__EXERCISE AIM__: Pull out each line of the data below that contains the string "want". Case counts.
### RECORDS
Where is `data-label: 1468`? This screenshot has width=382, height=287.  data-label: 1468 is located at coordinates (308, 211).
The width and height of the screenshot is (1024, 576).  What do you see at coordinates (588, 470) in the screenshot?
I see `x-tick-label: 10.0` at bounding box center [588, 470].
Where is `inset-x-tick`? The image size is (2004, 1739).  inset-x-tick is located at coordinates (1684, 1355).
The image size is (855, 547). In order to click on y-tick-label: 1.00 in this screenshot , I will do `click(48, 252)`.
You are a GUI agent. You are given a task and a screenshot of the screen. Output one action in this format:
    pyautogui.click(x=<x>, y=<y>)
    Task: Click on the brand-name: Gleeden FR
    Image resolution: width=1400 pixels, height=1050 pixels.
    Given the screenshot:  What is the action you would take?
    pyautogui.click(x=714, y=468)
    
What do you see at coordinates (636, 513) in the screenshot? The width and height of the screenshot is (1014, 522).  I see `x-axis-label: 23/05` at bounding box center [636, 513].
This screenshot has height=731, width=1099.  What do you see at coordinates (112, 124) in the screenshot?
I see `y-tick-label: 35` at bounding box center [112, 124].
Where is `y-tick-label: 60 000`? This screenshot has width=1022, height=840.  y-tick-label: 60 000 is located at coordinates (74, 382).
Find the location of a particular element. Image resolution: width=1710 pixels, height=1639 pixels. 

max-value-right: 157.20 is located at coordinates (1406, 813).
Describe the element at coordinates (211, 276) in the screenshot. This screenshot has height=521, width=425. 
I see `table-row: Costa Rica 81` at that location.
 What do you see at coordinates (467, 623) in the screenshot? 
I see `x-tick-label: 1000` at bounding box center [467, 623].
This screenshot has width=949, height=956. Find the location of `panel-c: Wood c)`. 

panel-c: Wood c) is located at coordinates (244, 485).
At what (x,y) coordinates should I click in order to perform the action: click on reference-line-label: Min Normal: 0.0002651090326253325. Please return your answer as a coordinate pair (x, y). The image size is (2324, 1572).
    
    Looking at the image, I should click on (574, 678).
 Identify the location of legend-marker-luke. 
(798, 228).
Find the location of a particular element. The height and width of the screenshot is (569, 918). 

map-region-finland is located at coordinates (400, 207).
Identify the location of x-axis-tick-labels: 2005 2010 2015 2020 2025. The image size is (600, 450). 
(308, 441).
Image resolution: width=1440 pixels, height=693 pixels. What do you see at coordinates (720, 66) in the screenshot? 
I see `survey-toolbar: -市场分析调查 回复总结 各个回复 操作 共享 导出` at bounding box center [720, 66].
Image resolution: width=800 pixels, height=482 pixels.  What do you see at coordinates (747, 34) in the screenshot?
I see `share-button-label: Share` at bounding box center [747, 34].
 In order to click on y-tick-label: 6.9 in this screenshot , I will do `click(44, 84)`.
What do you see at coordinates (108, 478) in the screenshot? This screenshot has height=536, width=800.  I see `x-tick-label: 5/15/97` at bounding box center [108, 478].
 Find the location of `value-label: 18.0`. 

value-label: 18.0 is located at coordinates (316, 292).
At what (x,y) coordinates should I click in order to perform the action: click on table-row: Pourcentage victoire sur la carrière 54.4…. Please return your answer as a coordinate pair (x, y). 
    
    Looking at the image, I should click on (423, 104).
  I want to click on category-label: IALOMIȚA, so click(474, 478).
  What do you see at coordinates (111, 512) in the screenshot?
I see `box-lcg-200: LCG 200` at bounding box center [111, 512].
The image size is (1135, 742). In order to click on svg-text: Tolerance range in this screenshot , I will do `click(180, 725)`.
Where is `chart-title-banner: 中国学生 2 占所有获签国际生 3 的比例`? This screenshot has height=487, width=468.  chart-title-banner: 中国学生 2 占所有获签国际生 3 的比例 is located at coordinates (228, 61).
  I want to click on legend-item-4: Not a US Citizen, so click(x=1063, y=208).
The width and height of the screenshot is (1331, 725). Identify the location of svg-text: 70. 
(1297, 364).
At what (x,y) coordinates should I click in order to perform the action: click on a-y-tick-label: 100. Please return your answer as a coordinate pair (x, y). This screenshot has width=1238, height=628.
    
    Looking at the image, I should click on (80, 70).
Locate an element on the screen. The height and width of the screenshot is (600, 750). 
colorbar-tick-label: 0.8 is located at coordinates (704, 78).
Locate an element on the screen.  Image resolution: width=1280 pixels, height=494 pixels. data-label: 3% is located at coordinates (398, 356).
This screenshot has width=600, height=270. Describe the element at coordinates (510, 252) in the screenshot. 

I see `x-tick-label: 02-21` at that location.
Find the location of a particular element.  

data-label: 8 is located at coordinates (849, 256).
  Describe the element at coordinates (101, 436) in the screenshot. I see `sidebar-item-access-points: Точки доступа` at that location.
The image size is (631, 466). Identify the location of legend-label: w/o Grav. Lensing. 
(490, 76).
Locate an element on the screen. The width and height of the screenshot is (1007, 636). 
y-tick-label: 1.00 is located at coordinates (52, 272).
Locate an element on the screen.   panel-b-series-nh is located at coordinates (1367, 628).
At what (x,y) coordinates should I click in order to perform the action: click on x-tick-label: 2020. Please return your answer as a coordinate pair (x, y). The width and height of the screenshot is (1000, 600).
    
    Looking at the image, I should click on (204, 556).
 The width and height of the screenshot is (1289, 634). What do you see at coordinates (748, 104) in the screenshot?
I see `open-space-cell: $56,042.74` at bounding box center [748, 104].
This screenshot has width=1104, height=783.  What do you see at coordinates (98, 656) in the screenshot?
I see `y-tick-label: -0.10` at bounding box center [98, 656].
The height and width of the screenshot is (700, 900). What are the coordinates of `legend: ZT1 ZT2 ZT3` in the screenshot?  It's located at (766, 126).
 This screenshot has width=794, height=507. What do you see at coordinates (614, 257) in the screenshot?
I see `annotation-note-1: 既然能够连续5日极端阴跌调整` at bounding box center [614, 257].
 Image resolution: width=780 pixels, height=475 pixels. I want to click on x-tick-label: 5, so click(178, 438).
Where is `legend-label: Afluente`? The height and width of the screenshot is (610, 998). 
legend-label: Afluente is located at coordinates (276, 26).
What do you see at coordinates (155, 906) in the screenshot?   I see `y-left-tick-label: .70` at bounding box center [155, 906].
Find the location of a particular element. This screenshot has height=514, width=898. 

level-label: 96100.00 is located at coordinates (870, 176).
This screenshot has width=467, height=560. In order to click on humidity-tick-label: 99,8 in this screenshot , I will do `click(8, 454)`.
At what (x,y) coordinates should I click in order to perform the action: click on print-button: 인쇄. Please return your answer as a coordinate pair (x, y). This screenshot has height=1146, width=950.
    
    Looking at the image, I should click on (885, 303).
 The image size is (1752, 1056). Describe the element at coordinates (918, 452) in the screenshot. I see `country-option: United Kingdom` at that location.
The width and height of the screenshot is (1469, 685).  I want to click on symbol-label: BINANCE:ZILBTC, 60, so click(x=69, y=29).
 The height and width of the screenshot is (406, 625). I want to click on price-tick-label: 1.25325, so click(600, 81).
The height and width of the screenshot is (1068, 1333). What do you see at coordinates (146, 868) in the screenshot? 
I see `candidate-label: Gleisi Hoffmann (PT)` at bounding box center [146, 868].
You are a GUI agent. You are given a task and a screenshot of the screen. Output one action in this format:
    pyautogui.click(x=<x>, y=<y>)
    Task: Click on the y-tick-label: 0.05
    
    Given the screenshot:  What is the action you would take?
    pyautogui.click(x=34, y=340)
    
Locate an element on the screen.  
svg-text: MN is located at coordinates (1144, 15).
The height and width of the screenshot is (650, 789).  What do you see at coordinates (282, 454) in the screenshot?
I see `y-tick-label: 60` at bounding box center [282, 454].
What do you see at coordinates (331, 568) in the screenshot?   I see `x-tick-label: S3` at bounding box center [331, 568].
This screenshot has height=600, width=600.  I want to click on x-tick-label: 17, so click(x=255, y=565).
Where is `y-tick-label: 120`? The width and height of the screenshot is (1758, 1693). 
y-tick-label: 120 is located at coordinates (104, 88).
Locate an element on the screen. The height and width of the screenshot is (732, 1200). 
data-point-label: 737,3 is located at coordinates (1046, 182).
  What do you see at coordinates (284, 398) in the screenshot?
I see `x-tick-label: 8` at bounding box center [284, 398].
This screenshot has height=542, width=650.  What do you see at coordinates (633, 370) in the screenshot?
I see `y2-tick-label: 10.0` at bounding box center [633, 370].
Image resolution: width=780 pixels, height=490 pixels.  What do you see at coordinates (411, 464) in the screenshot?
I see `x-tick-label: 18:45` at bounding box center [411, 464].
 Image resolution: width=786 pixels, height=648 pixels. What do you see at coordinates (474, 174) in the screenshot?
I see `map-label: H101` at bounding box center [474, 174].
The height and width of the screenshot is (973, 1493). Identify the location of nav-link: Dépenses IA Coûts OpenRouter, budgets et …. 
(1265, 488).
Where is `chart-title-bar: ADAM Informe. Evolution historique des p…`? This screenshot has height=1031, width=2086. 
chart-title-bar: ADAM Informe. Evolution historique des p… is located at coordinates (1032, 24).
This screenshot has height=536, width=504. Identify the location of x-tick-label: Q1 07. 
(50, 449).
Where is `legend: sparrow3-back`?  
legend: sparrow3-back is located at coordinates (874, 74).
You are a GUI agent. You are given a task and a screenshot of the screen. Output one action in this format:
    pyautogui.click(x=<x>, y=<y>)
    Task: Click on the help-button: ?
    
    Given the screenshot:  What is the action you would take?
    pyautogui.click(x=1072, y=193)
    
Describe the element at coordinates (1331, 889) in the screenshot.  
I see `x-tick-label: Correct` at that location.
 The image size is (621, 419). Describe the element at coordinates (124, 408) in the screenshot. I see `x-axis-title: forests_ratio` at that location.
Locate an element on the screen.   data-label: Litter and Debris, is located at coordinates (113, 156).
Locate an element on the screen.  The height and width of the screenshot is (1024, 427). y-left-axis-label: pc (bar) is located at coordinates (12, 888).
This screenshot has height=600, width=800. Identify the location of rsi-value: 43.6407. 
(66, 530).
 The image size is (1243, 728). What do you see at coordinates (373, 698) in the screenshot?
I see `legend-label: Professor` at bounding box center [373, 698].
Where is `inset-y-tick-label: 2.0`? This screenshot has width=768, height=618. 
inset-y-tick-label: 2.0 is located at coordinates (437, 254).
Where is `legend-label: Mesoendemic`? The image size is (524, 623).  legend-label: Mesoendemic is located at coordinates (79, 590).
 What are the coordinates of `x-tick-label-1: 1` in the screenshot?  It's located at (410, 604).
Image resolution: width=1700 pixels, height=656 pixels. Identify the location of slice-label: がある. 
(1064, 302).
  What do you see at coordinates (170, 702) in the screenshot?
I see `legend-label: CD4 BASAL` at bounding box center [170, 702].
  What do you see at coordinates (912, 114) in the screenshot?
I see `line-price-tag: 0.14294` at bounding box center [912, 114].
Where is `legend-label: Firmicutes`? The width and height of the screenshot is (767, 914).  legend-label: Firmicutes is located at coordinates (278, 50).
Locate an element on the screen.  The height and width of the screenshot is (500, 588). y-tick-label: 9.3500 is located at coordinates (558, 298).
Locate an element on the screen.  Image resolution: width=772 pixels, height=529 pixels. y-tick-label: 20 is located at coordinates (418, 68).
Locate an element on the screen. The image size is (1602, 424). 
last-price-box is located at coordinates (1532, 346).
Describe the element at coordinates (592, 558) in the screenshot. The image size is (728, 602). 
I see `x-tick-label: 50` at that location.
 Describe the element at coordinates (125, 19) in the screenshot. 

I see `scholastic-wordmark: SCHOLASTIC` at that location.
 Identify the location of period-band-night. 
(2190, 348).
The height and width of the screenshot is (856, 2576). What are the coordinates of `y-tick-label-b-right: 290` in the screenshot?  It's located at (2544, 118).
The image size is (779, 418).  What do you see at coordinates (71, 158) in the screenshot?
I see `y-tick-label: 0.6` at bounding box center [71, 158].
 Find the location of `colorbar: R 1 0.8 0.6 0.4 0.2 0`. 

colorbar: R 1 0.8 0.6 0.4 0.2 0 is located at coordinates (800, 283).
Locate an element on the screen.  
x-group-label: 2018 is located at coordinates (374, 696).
######
__RESULT FOR THIS EXERCISE__:
  I want to click on category-label: IALOMIȚA, so click(474, 478).
  I want to click on legend-item-4: Not a US Citizen, so click(x=1063, y=208).
 Image resolution: width=780 pixels, height=475 pixels. I want to click on x-tick-label: 5, so click(178, 438).
The width and height of the screenshot is (1469, 685).  I want to click on symbol-label: BINANCE:ZILBTC, 60, so click(x=69, y=29).
 The height and width of the screenshot is (406, 625). I want to click on price-tick-label: 1.25325, so click(600, 81).
This screenshot has height=600, width=600.  I want to click on x-tick-label: 17, so click(x=255, y=565).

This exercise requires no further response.